- _Set exercise_
Please collect every line below that contains the string "perform", copying each one in full, and treat uppercase and lowercase as different.

===============

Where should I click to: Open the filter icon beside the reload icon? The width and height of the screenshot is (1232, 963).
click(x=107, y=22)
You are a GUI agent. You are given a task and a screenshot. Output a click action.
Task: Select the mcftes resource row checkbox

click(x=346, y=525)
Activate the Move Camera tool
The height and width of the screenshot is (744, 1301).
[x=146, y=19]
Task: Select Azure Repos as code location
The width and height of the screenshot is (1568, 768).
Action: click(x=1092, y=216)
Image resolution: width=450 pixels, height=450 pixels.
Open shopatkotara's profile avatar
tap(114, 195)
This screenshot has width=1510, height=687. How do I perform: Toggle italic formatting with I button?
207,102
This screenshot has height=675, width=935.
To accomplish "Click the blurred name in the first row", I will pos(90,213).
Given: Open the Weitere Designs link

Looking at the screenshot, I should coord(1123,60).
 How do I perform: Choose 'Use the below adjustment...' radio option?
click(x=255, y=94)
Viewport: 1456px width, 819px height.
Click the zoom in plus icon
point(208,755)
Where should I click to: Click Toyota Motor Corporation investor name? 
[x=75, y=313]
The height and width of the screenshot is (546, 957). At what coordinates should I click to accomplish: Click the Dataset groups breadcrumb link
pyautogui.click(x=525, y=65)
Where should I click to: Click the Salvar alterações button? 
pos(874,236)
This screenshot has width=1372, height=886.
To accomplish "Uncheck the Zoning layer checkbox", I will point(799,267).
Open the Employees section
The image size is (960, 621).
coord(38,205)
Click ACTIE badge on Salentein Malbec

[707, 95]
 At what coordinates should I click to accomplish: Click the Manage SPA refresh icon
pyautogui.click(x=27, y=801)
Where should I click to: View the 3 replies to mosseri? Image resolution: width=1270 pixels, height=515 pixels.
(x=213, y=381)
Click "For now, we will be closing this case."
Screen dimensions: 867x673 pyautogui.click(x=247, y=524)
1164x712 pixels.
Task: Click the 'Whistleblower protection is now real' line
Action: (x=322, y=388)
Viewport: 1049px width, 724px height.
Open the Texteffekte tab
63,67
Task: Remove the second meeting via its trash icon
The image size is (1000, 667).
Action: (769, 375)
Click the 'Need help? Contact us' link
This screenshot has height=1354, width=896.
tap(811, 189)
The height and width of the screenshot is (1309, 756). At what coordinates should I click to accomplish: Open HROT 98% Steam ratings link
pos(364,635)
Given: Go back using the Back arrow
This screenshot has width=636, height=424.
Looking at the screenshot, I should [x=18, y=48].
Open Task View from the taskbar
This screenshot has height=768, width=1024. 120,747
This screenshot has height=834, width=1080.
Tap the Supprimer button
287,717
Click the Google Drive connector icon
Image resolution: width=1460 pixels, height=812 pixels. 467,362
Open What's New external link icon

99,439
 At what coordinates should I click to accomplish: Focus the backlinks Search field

===============

- _Solution_
This screenshot has width=1510, height=687. How do I perform: Toggle italic formatting with I button?
 How do I perform: Choose 'Use the below adjustment...' radio option?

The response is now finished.